Die Idee einen eigenen Font zu machen, war nicht wirklich eine neue für mich. Ich hatte mir dieses Ziel schon einmal gesetzt, allerdings war das Resultat damals weit entfernt von professionell. Weit entfernt von professionell waren auch all die kostenlosen Brush Lettering Fonts, die ich im Internet fand, als ich mich einmal auf die Suche danach machte. Viele Blogs, die ich verfolge, haben Brush Lettering Fonts in der Verwendung. Diese weisen aber sehr oft Mängel auf. Einige dieser Mängel sind ausgefranste Buchstaben und die Tatsache, dass gewisse Buchstabenkombinationen schlichtweg scheusslich aussehen. Nachdem ich Brush Lettering gelernt hatte, beschloss ich, im Rahmen dieses Semesters, einen Brush Lettering Font zu erstellen, der diese beiden Probleme lösen sollte.

Prozess

Bevor ich mit dem Fontdesign begann, suchte ich nach einem geeigneten Programm und stiess dann auf das Open-Source Programm FontForge. Im Rahmen der Dokumentation des Programms wurde auch ein eBook veröffentlicht, welches das Thema des Schriftdesigns in viel Detail beschreibt. Ich konnte viele Tipps aus diesem eBook ziehen, was die Bedienung des Programms betrifft, allerdings waren die Designansätze für eine serifenlose, unverbundene Schrift gegeben. Für verbundene Schriften sieht das Konzept etwas anders aus.
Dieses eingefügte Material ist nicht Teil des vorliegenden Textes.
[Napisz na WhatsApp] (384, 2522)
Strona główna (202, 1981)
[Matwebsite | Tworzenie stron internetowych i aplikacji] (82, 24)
Mehr bezüglich Design der Schrift habe ich von klassischen Brush Lettering Tutorials gelernt. Denn was auf dem Papier funktioniert, funktioniert auch beim Font.

Die nächste Entscheidung war die Wahl des Schreibwerkzeugs und das Anlegen des Schriftrasters. Nach einigen Tests auf Karopapier habe ich ein Template in Adobe Illustrator erstellt und dann einfach einmal damit angefangen, Blätter mit einzelnen Buchstaben zu füllen. Diese wurden dann eingescannt, die schönsten wurden ausgewählt und dann mit Illustrator digitalisiert.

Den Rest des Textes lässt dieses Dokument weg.